Monday, January 10, 2011

For Loop Evaluated

Focused almost all of my attention today writing and lightly exercising the Java code in the Ctrl model that supports the evaluation of a for loop. As mentioned in a previous post, Ctrl source code compiles to an instance of RuleStatement which is a base class in the language evaluation model.

The Ctrl is interpreted in the sense that statements read from source code are translated by ANTLR-generated parsers directly into a Java object called a RuleStatement to be evaluated in memory by the Ctrl interpreter. There is no intermediate representation, other than a fully initialized RuleStatement, that is used to execute Ctrl code.

In the model, as a descendant of RuleStatement, ForStatement overloads evaluate(). Within this method, ForStatement initializes the loop variable, evaluates the loop condition, processes the loop counter, and returns a boolean value, or throws an EvaluationException.

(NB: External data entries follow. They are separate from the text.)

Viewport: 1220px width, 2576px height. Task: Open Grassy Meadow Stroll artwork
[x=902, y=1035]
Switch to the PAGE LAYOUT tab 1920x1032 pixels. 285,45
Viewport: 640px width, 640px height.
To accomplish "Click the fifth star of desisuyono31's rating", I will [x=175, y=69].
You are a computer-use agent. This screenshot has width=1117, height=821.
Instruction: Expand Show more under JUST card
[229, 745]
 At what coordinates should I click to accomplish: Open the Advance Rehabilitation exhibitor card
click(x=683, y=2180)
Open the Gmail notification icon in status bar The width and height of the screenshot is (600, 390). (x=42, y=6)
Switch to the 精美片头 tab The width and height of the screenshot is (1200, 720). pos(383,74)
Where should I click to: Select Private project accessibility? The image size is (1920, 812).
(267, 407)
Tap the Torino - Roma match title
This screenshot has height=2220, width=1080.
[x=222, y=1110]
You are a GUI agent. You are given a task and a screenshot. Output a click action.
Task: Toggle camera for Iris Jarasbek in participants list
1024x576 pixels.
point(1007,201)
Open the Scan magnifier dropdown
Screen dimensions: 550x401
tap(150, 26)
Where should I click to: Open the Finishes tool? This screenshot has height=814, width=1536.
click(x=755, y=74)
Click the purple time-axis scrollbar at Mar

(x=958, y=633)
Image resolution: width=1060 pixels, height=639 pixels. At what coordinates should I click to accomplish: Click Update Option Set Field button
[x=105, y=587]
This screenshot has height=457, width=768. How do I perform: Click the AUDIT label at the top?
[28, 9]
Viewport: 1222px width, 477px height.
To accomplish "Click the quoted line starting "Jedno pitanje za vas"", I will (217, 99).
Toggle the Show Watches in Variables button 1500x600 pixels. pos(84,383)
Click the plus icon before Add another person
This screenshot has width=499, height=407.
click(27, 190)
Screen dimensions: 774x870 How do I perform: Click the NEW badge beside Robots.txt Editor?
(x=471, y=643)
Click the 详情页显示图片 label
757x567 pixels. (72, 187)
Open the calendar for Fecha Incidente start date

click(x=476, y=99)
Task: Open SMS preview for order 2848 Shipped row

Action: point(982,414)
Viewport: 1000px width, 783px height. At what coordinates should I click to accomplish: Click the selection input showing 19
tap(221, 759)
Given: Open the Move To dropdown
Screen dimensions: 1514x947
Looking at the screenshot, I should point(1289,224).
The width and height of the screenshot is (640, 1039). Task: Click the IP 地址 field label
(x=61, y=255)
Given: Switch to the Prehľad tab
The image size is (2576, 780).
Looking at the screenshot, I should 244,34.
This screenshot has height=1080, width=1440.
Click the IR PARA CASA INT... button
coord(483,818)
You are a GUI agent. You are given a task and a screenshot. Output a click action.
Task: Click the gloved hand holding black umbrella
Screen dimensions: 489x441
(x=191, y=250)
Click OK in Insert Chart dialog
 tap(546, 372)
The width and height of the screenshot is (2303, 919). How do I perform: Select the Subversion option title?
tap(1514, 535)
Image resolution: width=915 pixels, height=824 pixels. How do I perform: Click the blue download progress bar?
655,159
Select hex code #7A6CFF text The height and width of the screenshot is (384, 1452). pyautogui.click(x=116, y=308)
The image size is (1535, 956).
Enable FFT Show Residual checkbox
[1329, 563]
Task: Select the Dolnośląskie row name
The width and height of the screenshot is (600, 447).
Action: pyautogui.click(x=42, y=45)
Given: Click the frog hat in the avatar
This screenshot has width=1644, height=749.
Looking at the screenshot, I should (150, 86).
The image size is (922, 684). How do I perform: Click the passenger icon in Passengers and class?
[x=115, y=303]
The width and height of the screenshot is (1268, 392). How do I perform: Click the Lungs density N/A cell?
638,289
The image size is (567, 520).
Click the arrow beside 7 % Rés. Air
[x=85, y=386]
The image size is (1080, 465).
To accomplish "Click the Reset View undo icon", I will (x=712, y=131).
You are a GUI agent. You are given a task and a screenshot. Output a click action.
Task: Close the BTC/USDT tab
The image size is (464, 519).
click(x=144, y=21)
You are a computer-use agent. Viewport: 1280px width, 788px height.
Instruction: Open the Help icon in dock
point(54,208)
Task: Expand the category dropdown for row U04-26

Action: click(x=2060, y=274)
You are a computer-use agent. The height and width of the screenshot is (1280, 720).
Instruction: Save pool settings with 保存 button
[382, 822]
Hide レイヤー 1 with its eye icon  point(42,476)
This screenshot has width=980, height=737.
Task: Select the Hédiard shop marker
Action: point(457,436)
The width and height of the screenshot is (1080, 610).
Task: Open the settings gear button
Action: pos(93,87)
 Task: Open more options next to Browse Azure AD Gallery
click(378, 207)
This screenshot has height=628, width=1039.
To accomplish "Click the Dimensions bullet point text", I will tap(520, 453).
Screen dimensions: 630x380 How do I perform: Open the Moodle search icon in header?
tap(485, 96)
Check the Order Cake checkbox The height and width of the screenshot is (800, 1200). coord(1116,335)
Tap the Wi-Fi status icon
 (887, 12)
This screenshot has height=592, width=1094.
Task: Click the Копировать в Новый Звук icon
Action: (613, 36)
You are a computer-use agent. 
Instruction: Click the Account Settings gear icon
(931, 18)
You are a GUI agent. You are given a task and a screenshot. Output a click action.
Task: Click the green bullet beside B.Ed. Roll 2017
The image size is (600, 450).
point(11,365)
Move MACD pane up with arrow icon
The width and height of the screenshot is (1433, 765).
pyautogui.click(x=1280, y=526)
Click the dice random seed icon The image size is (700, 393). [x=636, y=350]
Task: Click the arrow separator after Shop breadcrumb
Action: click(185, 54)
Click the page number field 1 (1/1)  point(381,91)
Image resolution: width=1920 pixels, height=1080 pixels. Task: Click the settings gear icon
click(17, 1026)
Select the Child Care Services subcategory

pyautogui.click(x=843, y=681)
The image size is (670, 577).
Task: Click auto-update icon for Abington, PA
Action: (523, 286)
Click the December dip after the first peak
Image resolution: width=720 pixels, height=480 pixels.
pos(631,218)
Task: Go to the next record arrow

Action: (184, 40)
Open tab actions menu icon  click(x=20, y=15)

Having implemented evaluate(), I was able to eval-test two types of for loops, one that counts up, and another that counts down:
for (int i = 0; i < 10; i++) {
  ...
}

for (int i = 10; i > 0; i--) {
  ...
}
Both loops evaluate as expected, the value of the "i" variable increases or decreases by 1 with each pass through the loop and the body of the loop executes 10 times. This being the case, the for loop evaluation code I wrote today seems to be implemented correctly.